#### ASSIGNMENT
Repeat the whole listing exactly as written.

#### AVAILABLE RECORDS
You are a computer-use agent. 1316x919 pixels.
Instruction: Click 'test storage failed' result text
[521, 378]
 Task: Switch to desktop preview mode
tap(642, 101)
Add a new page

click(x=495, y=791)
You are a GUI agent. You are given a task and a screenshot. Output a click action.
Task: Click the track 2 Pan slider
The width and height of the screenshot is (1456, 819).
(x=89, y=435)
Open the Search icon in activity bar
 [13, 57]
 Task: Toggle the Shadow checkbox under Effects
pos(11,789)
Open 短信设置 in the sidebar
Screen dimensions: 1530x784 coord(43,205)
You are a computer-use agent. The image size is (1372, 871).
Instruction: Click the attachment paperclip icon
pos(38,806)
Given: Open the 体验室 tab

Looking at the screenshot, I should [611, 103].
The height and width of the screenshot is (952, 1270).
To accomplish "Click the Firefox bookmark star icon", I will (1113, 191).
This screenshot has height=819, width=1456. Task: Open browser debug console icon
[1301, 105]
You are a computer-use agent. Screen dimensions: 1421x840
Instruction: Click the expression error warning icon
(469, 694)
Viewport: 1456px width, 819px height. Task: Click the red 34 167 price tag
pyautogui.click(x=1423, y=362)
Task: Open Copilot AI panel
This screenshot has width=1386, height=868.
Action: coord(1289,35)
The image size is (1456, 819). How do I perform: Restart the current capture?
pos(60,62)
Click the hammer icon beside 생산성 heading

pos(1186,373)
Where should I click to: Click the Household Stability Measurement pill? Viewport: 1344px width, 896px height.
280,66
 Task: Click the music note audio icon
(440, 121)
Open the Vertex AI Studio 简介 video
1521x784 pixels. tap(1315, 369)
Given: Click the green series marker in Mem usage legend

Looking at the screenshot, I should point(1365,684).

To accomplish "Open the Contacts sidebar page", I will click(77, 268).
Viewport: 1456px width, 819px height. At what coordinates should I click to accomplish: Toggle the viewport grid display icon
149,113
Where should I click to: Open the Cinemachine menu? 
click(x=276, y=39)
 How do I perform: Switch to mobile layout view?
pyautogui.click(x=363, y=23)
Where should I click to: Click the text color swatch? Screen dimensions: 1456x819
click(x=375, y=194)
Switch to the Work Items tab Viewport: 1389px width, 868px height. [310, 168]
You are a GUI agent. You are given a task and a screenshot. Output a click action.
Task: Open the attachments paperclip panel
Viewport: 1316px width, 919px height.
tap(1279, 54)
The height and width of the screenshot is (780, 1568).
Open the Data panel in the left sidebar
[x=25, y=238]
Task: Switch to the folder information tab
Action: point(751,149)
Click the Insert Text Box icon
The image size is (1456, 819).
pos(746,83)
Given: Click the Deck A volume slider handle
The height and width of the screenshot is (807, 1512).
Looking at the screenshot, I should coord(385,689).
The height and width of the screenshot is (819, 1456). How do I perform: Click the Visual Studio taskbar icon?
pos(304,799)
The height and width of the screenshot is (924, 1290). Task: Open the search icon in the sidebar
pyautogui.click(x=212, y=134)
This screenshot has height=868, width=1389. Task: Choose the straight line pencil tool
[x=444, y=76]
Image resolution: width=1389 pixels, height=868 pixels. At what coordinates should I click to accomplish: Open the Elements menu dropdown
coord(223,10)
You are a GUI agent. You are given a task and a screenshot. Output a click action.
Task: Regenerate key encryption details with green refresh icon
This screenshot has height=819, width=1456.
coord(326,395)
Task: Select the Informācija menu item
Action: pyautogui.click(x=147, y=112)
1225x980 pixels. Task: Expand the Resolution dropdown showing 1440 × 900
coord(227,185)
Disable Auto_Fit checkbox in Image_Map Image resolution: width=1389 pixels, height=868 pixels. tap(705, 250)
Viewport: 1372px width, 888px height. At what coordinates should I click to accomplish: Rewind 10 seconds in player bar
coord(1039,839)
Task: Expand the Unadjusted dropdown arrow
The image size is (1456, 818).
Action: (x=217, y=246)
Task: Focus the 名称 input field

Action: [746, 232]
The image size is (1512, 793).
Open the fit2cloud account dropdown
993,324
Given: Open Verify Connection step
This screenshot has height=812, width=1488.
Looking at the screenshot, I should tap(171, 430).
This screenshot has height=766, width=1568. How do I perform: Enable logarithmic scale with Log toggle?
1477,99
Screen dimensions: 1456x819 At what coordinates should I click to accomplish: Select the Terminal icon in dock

#### TASK RESULT
You are a computer-use agent. 1316x919 pixels.
Instruction: Click 'test storage failed' result text
[521, 378]
 Task: Switch to desktop preview mode
tap(642, 101)
Add a new page

click(x=495, y=791)
You are a GUI agent. You are given a task and a screenshot. Output a click action.
Task: Click the track 2 Pan slider
The width and height of the screenshot is (1456, 819).
(x=89, y=435)
Open the Search icon in activity bar
 [13, 57]
 Task: Toggle the Shadow checkbox under Effects
pos(11,789)
Open 短信设置 in the sidebar
Screen dimensions: 1530x784 coord(43,205)
You are a computer-use agent. The image size is (1372, 871).
Instruction: Click the attachment paperclip icon
pos(38,806)
Given: Open the 体验室 tab

Looking at the screenshot, I should [611, 103].
The height and width of the screenshot is (952, 1270).
To accomplish "Click the Firefox bookmark star icon", I will (1113, 191).
This screenshot has height=819, width=1456. Task: Open browser debug console icon
[1301, 105]
You are a computer-use agent. Screen dimensions: 1421x840
Instruction: Click the expression error warning icon
(469, 694)
Viewport: 1456px width, 819px height. Task: Click the red 34 167 price tag
pyautogui.click(x=1423, y=362)
Task: Open Copilot AI panel
This screenshot has width=1386, height=868.
Action: coord(1289,35)
The image size is (1456, 819). How do I perform: Restart the current capture?
pos(60,62)
Click the hammer icon beside 생산성 heading

pos(1186,373)
Where should I click to: Click the Household Stability Measurement pill? Viewport: 1344px width, 896px height.
280,66
 Task: Click the music note audio icon
(440, 121)
Open the Vertex AI Studio 简介 video
1521x784 pixels. tap(1315, 369)
Given: Click the green series marker in Mem usage legend

Looking at the screenshot, I should point(1365,684).

To accomplish "Open the Contacts sidebar page", I will click(77, 268).
Viewport: 1456px width, 819px height. At what coordinates should I click to accomplish: Toggle the viewport grid display icon
149,113
Where should I click to: Open the Cinemachine menu? 
click(x=276, y=39)
 How do I perform: Switch to mobile layout view?
pyautogui.click(x=363, y=23)
Where should I click to: Click the text color swatch? Screen dimensions: 1456x819
click(x=375, y=194)
Switch to the Work Items tab Viewport: 1389px width, 868px height. [310, 168]
You are a GUI agent. You are given a task and a screenshot. Output a click action.
Task: Open the attachments paperclip panel
Viewport: 1316px width, 919px height.
tap(1279, 54)
The height and width of the screenshot is (780, 1568).
Open the Data panel in the left sidebar
[x=25, y=238]
Task: Switch to the folder information tab
Action: point(751,149)
Click the Insert Text Box icon
The image size is (1456, 819).
pos(746,83)
Given: Click the Deck A volume slider handle
The height and width of the screenshot is (807, 1512).
Looking at the screenshot, I should coord(385,689).
The height and width of the screenshot is (819, 1456). How do I perform: Click the Visual Studio taskbar icon?
pos(304,799)
The height and width of the screenshot is (924, 1290). Task: Open the search icon in the sidebar
pyautogui.click(x=212, y=134)
This screenshot has height=868, width=1389. Task: Choose the straight line pencil tool
[x=444, y=76]
Image resolution: width=1389 pixels, height=868 pixels. At what coordinates should I click to accomplish: Open the Elements menu dropdown
coord(223,10)
You are a GUI agent. You are given a task and a screenshot. Output a click action.
Task: Regenerate key encryption details with green refresh icon
This screenshot has height=819, width=1456.
coord(326,395)
Task: Select the Informācija menu item
Action: pyautogui.click(x=147, y=112)
1225x980 pixels. Task: Expand the Resolution dropdown showing 1440 × 900
coord(227,185)
Disable Auto_Fit checkbox in Image_Map Image resolution: width=1389 pixels, height=868 pixels. tap(705, 250)
Viewport: 1372px width, 888px height. At what coordinates should I click to accomplish: Rewind 10 seconds in player bar
coord(1039,839)
Task: Expand the Unadjusted dropdown arrow
The image size is (1456, 818).
Action: (x=217, y=246)
Task: Focus the 名称 input field

Action: [746, 232]
The image size is (1512, 793).
Open the fit2cloud account dropdown
993,324
Given: Open Verify Connection step
This screenshot has height=812, width=1488.
Looking at the screenshot, I should tap(171, 430).
This screenshot has height=766, width=1568. How do I perform: Enable logarithmic scale with Log toggle?
1477,99
Screen dimensions: 1456x819 At what coordinates should I click to accomplish: Select the Terminal icon in dock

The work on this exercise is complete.